During World War II, the military services sought to recruit college students for the various branches of service. After Pearl Harbor, the Army, Army Air Forces, Navy and Marine Corps descended upon the college campuses making all out effort to enlist college men . The Army Air Force believing they had to have the best of the best for their Aviation Cadet Program and launched an intensive program to recruit the college students. To beat the other branches to the college educated personnel, they recruited far more men than their training facilities could handle and placed the excess in the Army Air Force Reserve. By the first of 1943, they had a backlog of 93,000 men, college students, high school students, and men in the Army that had passed the qualifying exams, waiting to commence training.
In the meantime, the War Manpower Commisssion, the Selective Service, and a few Senators took note of the college men not on active duty. They put pressure upon General Hap Arnold, head of the Air Force to get the reserve personnel into the war. The Air Force could not use the men at the time; however, General Arnold did not want to lose them and hastily dreamed up the College Training Detachment program. He sold his plan to the War Department on the spurious ground that some of the recruits were not college educated and that it was necessary to give them college training to make up their educational deficiencies. The War Department approved and the Army Air Force College Training Detachment program was born.

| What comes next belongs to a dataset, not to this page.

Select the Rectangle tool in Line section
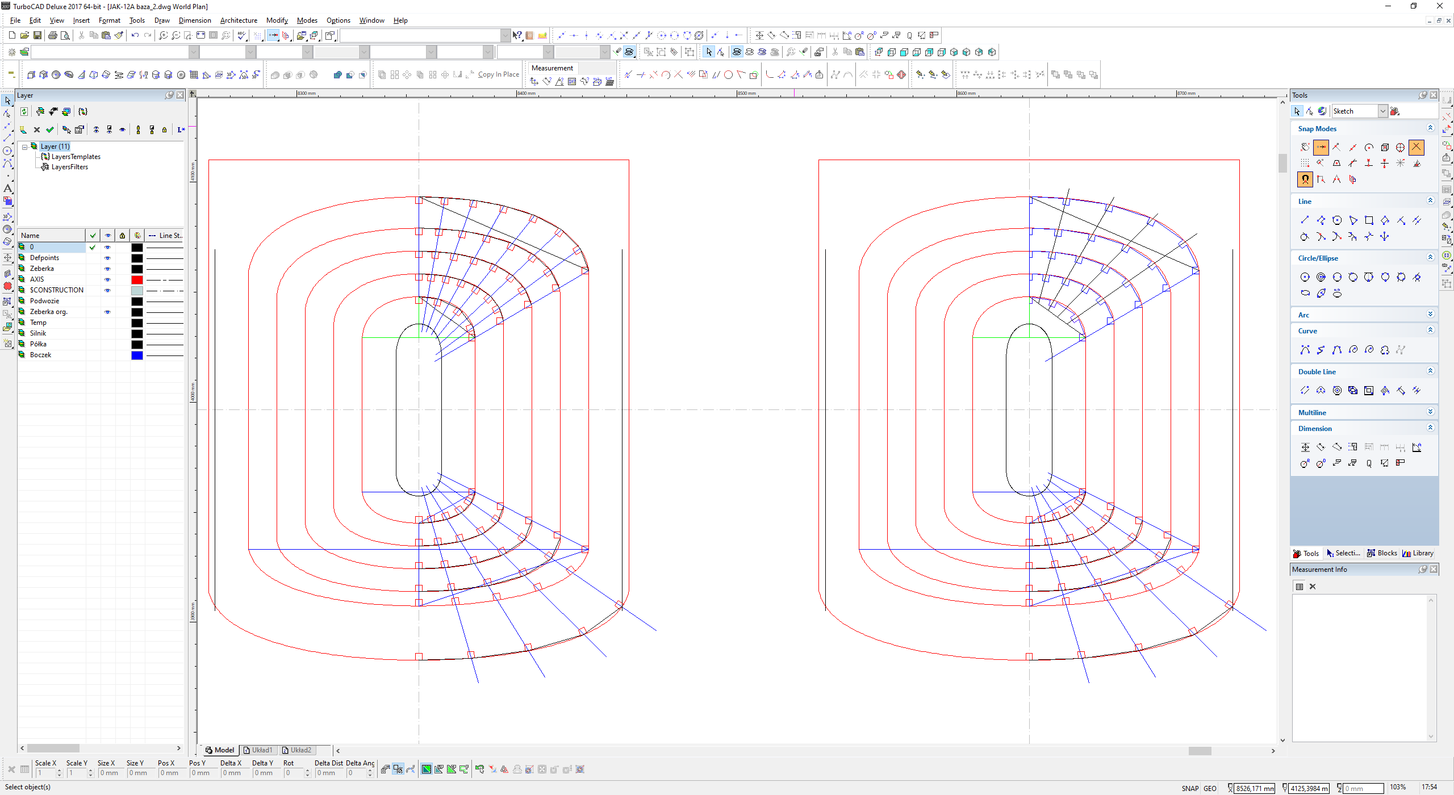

Dr. Shelton Phelps, President of Winthrop College, South Carolina's college for women, heard about the government using colleges and universities for the specialized training of military personnel and thought that WACS or WASPS would fit well into the girl's school. Accordingly, he requested one of the programs. Winthrop College was offered one of the military programs, however, it was not for the training of women soldiers. It was one of the more than 150 colleges chosen by the Army for an AAF College Training Detachment, an enterprise to give college training to young, male, Air Force flyers. Dr. Phelps knew that the fathers of the young college girls would not be happy, but the school needed the money so, he threw all caution to the wind and accepted. Winthrop College became the unlikely site of the 41st College Training Detachment.
On the first of February, 1943, the Army Air Force began calling the 50,000 college men in the reserves into active duty. They were sent to a basic training center for processing and assignment to a CTD. In March 1943, 320 Aviation Cadets marched upon the campus of Winthrop College, now Winthrop University, then an all girl's school, with 1540 students.
This Air Force project of placing Aviation Cadets on the campus of Winthrop College is a unique part of Winthrop's history and this site is dedicated to Winthrop University and their contribution to World War II through the the 41st College Training Detachment.